2020 was a V-shaped rebound for sports betting, with the second half of the year beating every metric and breaking records. The next logical question for an online operator is: is the second wind of sports betting sustainable or will it return to a pre-COVID equilibrium?
What does that mean for the future?
COVID-19 has changed things. Retail sports bettors, who typically account for around a fifth of the US regulated market, turned to online platforms as they grappled with retail sports betting and land-based casino shutdowns. Casual sports fans who may have been discussing opening an online gaming account prior to COVID have opted for a new form of entertainment.
Many factors that played a role during the pandemic contributed to this digital transformation. From the perspective of customer acquisition, the momentum is still strong. But that was during COVID. What about the transition to a post-pandemic world now?
As of December 2020, we have over 2,000 US sports bettors with online sports betting accounts in eight states for our annual ‘All the ways players pay‘ Report. The aim was to find out more about user preferences in online betting – and the effects of the pandemic were clear.
Over two-thirds (68%) of gamblers said they are now more comfortable with online sports betting – and this was directly because online betting was the only option available during the pandemic. Additionally, two-thirds (65%) of gamers said they plan to do all of their sports bets online.
In addition to this increased convenience compared to placing bets online, the frequency is also taken into account. We know from our latest research that a majority of sports bettors (61%) are already planning to bet more this year than they did in 2020, indicating a continuation of the strong user-centric performance for sports betting through 2021.
From a holistic point of view, the digitization of US sports betting, a broader target market for gamers and the pent-up demand have been catalyzed by COVID-19. Against the backdrop of newly regulated state markets like Michigan and Virginia – with others likely on the horizon – the opportunities for American industry become even more compelling.
COVID-19 and government regulation of online sports betting
With nationwide closings and entry restrictions for land-based casinos, operators have been forced to balance a high fixed cost base with no revenue coming in the door. Lawmakers in states like Virginia, which regulated online sports betting in September 2020 and launched their market in January of this year, have likely recognized the vulnerability of the land-based sector in the wake of the pandemic and were influenced by these regulatory factors, among other things, online sports betting and casino industries.
As a result, land-based operators can monetize online games directly or at least indirectly.

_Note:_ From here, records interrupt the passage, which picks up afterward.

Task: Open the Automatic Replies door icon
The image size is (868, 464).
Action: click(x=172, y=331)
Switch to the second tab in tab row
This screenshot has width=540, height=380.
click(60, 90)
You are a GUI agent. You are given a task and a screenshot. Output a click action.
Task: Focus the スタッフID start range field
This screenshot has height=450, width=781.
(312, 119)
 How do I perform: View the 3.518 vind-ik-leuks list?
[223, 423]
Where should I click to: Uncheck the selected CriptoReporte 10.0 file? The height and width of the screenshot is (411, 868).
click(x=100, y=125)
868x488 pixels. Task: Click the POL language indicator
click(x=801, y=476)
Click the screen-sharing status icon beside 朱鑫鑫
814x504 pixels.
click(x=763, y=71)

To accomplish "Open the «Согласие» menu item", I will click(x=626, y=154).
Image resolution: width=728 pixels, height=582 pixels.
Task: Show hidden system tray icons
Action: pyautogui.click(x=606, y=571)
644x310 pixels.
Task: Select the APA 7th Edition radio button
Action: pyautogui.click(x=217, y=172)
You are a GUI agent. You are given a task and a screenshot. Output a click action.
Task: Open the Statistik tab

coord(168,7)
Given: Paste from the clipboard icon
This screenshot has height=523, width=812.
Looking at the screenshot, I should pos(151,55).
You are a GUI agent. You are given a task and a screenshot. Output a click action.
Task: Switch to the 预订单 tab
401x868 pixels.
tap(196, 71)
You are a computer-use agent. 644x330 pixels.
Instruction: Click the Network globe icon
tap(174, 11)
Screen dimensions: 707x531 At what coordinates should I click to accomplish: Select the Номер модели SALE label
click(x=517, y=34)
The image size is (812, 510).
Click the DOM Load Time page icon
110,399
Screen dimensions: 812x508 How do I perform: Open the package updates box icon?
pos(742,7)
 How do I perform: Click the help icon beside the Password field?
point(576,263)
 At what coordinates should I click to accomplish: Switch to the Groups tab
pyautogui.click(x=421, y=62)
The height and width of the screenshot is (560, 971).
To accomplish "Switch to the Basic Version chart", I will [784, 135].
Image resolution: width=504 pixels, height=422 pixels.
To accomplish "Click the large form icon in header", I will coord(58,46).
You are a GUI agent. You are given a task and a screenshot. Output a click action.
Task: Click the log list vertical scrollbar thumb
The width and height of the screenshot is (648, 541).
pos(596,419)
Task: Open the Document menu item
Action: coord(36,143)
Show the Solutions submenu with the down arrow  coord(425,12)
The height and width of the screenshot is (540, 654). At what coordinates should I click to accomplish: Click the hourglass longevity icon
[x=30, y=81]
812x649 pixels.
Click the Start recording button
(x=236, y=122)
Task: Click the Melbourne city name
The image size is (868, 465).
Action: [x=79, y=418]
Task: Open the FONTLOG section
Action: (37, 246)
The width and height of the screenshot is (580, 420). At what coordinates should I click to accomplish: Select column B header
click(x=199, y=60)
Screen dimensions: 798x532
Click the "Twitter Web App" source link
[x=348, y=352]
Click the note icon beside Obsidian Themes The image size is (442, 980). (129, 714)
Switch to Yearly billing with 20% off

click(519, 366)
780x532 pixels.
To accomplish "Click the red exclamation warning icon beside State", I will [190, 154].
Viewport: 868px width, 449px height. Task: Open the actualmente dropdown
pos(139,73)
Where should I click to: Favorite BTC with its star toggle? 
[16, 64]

This leads us to three factors: first, to hedge against pandemic effects; Second, more of the data points indicating online games are incremental rather than cannibalic for retail casino activity. and third, the neighboring states that legalize online gaming, thereby depleting the addressable tax revenue market for states that are not yet legal.
A combination of these factors makes the regulatory momentum likely to continue through 2021 and beyond. COVID-19 almost certainly accelerated legalization, but now the fundamentals and value creation opportunities for sports betting are too big to ignore.
Despite the 2020 war of attrition, there are real reasons to be optimistic this year. Gaming products, business strategies, balance sheets and legalization momentum are stronger due to the pandemic. If the sports betting and online gaming industries can weather the worst of times, what about the best of times? In both cases we now have table tennis.